In het kamp werden de Joodse feestdagen op traditionele wijze gevierd. Gabriel ondervond in deze moeilijke periode veel steun van zijn geloof. In zijn dagboek beschreef hij de regelmatige fusillades van gevangenen op grond van moordaanslagen. Het werk, wat onder andere bestond uit zware spullen verslepen, in het kamp was fysiek erg zwaar en de werkdagen waren lang.
Er heerste een ‘anti-Barneveldstemming’ in het kamp. Men zei dat de Joden in Barneveld een luxueus leven hadden geleid en er ontstond een lichtelijk afkeurende houding tegenover deze Joden. Nog meer werd neergekeken op de Duitse Joden.
Ralf was vaak ziek in het kamp, hij leed aan het zogenoemde ‘kampziekte’ waardoor hij veel moest overgeven en diarree had. In het kamp was veel ziekte door de onhygiënische omstandigheden en zware werkdagen. Er heerste kinderverlamming en Ida werd besmet.
In zijn dagboek uitte Gabriel zijn zorgen over de kinderen: ‘Ralf mocht vandaag weer opstaan. Ik ben beangst, dat de besmetting ook hem treft. Hij is de enige, die nu nog gaaf is. Omtrent Paul heb ik haast geen hoop meer. Ida is ons tweede offer.’ Zijn zoon Paul had in 1942 een vluchtpoging naar Zwitserland gedaan, hij was opgepakt in België, naar Auschwitz gebracht en daar op 11 september 1942 vergast, 19 jaar oud.
Gabriel heeft in het kamp lesgegeven. Toen dat verboden werd, moest hij aan het werk bij de ‘batterijen’, wat het vuilste en meest gevreesde werk in Westerbork was.
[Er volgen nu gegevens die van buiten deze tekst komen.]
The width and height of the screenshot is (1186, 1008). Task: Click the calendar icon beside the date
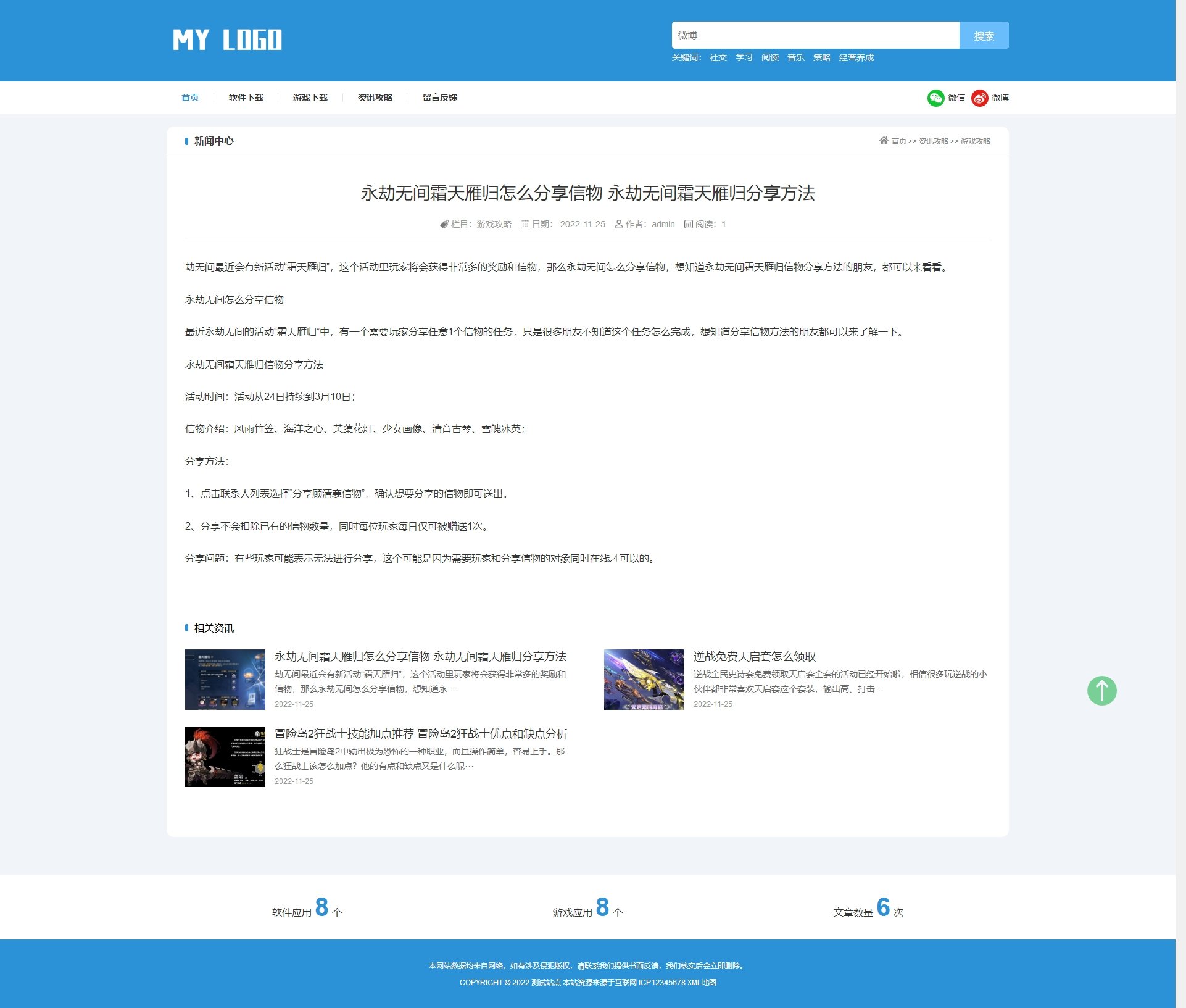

Maandag 4 september 1944 werd de familie met een transport van Westerbork naar Theresienstadt vervoerd. De Joden werden in veewagens vervoerd, 50 personen plus bagage per wagon. Het was er bloedheet, er was een ton met drinken en een ton waar de reizigers hun behoefte in moesten doen. ‘s Ochtends vroeg op 6 september kwamen ze in Theresienstadt aan. Gabriel en Ralf werden in de ‘Jägerkaserne’ met ruim 30 personen ondergebracht. Op het kamp was er toneel, cabaret en muziek en er waren winkels waar men met een speciale munteenheid spullen kon kopen. Het kamp was eigenlijk een soort dorp, met een plein en verschillende faciliteiten. Het eten was echter schaars. Op 23 september 1944 werd aangekondigd dat mannen tussen 16 en 55 jaar op arbeidstransport moesten, maar doordat Ralf en Gabriel op de Barneveld-lijst stonden, werden zij gespaard.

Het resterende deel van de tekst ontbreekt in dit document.